Any business whether it is old or a start-up is made through proper financial records and management system. If the venture is suffering from an economic crisis, then it will be equally troublesome for both the business manager and employee. To save any organization from suffering through this turmoil, we have compiled a summary of financial management tips for small business managers.
1. Bad Planning can lead to failure:
Planning is the essence of achieving any goal that you have set for yourself. A bad strategy or having no financial management system at all means that you are bound to have a disaster. It is always best to plan by having quarterly or half-yearly business budgets. Follow the budgeting closely; this will result in you having a clear idea the expenditures that would come your way and the profit that your business will make.
2. Collaboration of Business and Personal Finances:
When you are running a business, you must keep it as separate from your personal life as possible. This also includes your personal finances. If you are running low on money personally, it could be tempting for you to delve into your business savings. But it could be disastrous for you. You could say that you would put that money back in your business, once you have fulfilled your requirements.
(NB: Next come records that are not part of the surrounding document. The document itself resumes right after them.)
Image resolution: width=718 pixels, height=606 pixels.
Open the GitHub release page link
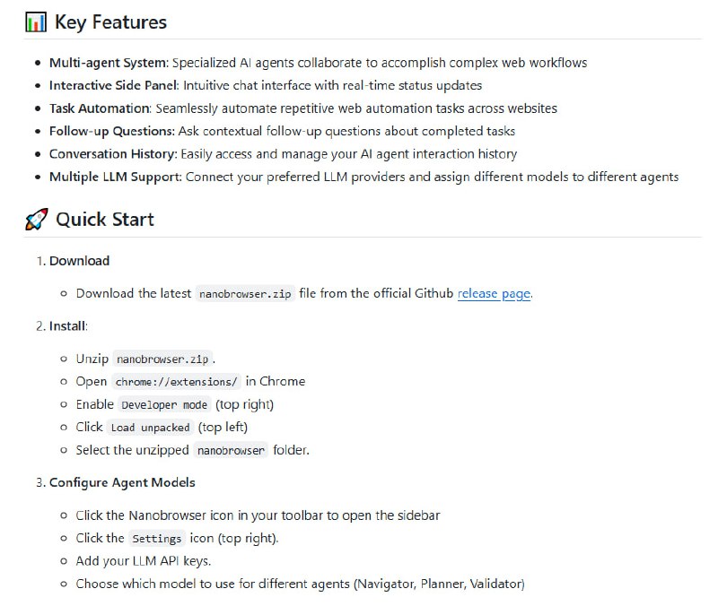[x=494, y=293]
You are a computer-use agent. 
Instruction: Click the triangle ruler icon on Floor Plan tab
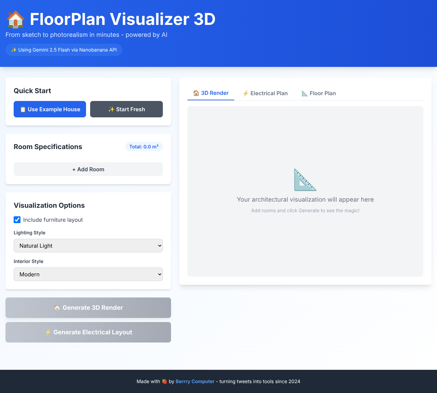(x=304, y=93)

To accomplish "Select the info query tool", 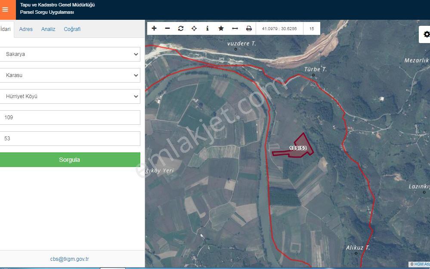I will pos(207,28).
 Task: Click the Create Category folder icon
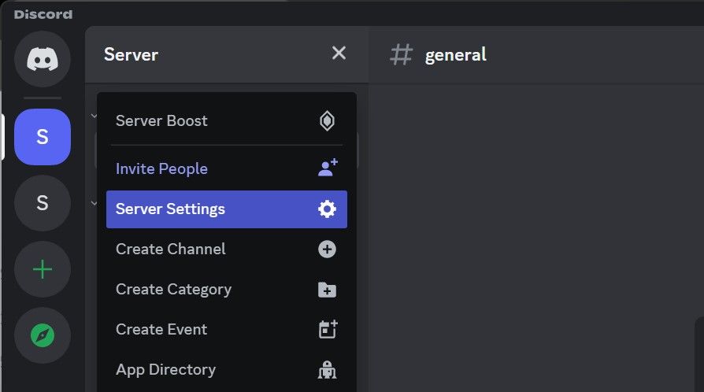point(327,290)
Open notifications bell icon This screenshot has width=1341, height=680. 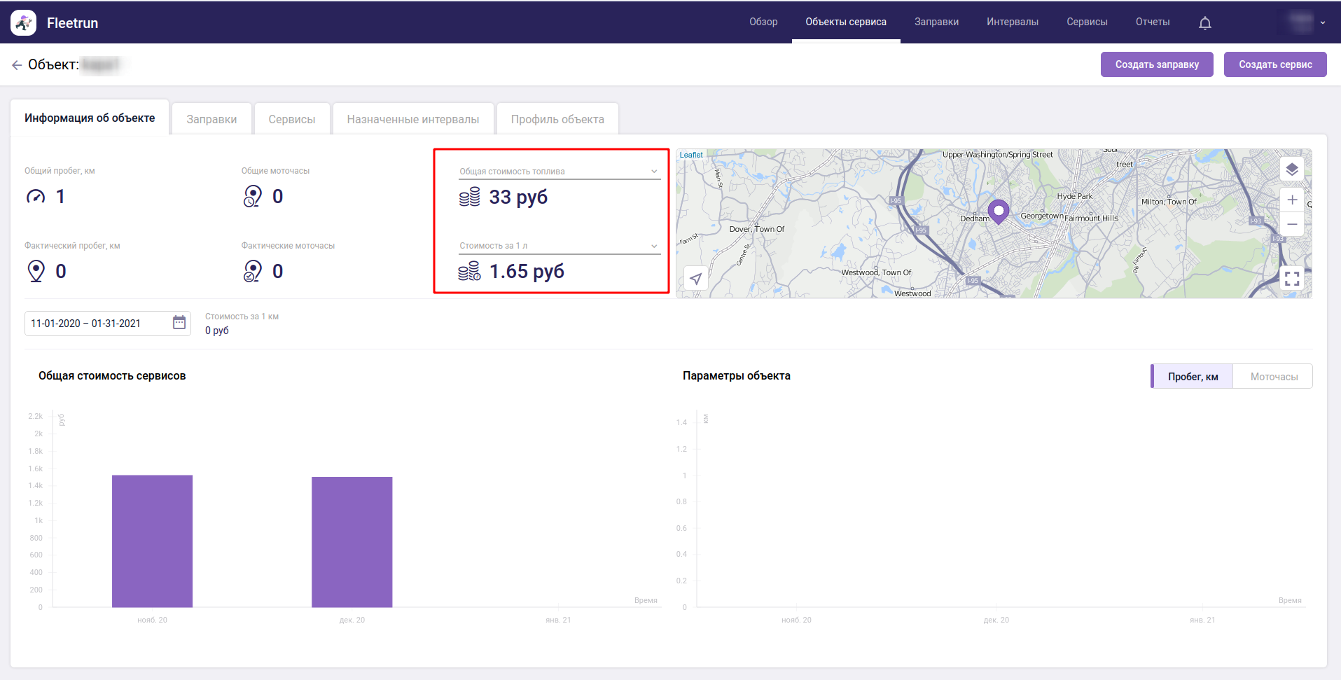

Such move could upset the whole budget for the finances related to your venture. If the business runs out of cash, it will a negative impact on everyone including the customers, suppliers and employees.
The situation could also be the complete opposite. You might want to further invest your capital in your business when you are running low on finances. It is advised that you refrain from it. You have your family to support with that money and if you spend all your life savings funding ventures, it is could affect them too.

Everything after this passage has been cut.